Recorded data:
* * * * * * *

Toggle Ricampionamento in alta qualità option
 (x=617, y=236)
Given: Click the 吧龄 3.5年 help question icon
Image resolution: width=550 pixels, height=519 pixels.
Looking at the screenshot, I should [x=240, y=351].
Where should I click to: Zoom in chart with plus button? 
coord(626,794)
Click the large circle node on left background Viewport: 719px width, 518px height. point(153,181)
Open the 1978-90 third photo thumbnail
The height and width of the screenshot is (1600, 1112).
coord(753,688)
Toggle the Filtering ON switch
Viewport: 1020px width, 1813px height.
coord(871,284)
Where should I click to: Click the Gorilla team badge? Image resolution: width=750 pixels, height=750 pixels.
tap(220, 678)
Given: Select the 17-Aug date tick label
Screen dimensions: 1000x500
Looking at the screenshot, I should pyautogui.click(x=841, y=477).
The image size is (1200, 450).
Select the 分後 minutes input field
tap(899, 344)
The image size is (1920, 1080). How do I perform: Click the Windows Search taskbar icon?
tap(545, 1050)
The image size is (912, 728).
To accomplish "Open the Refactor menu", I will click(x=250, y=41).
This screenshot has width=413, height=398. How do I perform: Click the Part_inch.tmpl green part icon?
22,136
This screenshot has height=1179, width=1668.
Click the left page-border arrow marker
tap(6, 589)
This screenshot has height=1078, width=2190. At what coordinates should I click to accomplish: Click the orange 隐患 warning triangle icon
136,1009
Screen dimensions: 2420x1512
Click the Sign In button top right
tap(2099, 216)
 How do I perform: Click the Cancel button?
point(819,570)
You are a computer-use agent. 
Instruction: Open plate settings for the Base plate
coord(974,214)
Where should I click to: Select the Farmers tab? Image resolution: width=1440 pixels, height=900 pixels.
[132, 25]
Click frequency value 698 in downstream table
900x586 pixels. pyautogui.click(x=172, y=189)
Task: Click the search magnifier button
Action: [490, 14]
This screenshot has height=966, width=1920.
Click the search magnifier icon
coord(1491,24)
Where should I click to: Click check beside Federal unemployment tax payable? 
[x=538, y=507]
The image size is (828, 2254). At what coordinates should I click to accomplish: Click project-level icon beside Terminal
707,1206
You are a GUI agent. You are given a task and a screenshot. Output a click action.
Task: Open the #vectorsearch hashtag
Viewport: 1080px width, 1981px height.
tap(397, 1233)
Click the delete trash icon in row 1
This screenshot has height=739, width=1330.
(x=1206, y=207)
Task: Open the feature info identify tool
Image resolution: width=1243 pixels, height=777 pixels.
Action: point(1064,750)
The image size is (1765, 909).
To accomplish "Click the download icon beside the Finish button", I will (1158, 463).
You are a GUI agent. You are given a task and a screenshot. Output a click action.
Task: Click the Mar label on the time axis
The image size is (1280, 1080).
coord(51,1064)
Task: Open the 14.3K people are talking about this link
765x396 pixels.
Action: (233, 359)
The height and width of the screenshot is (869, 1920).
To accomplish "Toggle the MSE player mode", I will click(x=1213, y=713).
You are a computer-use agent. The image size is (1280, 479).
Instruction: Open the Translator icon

* * * * * * *

*What you will do*: Write out, exactly as they appear, the lines from the one containing "Task: Open the 14.3K" through the last line of the records above, both included, and nothing more.

*Task result*:
Task: Open the 14.3K people are talking about this link
765x396 pixels.
Action: (233, 359)
The height and width of the screenshot is (869, 1920).
To accomplish "Toggle the MSE player mode", I will click(x=1213, y=713).
You are a computer-use agent. The image size is (1280, 479).
Instruction: Open the Translator icon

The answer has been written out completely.